The largest cloud of methane gas in the atmosphere above the United States is sitting above the Four Corners region of the Southwest. It’s been there for several years and scientists have been aware of it since at least 2003. SCIAMACHY’s data from 2002 through 2012 consistently tracked the methane mass hovering above the southwest during that time, but it was concluded that SCIAMACHY’s (European Space Agency’s Scanning Imaging Absorption Spectrometer for Atmospheric Chartography) data was “…so extreme scientists still waited several more years before investigating the region in detail,” according to the Christian Science Monitor.
“We didn’t focus on it because we weren’t sure if it was a true signal or an instrument error,” said Christian Frankenberg from NASA’s Jet Propulsion Laboratory in a statement.
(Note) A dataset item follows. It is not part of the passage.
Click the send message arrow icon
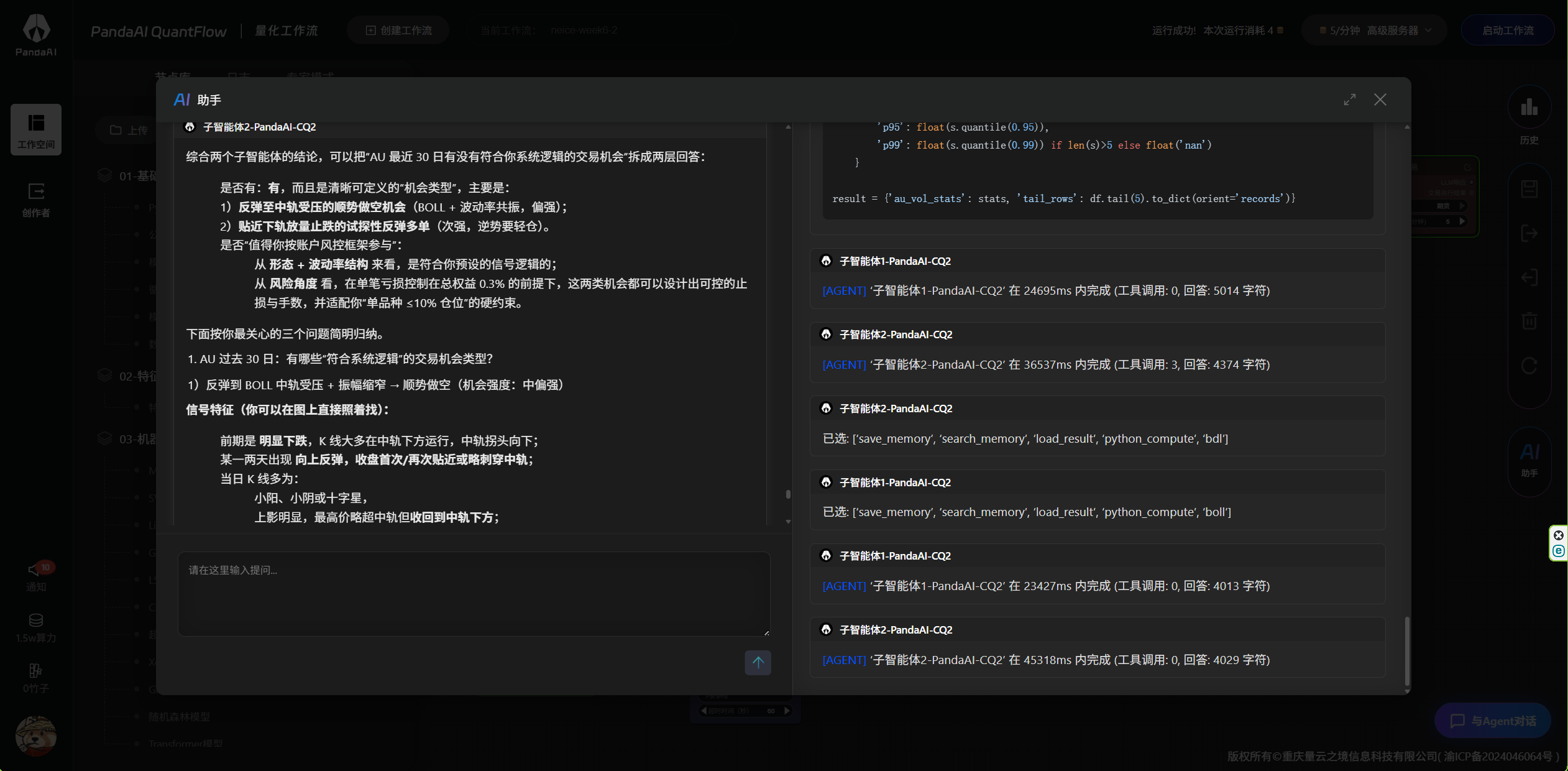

Since NASA is far more focused on things like the slim possibility of finding life on Mars than dealing with the abundant bovine sized threats to life as we all know it on planet Earth, it is not shocking that it took their scientists 10 years to bother checking the data for error about a cloud of methane too extreme to investigate. But it is surprising that scientists outside NASA lacked the curiosity to check out a known 2500 square mile area (about the size of Delaware) of methane gas hovering above the Southwest. Perhaps the National Ski Areas Association should begin promoting Scientists Ski Weeks at western ski areas to help introduce the scientific community to the joys of skiing and the environmental and spiritual pleasures of mountains buried under snow rather than drying out beneath mysterious masses of methane. NASA scientists appear to be more familiar with interpreting data indicating that the dry winds of Olympus Mons blow 350 mph than with dry powder snow in the face coming out of a turn in the back bowls of Vail after a classic (remember the classics?) Rocky Mountain dump. NSAA has a potential market in NASA and NASA might find a perspective not too extreme to investigate in NSAA. More mysterious things have happened.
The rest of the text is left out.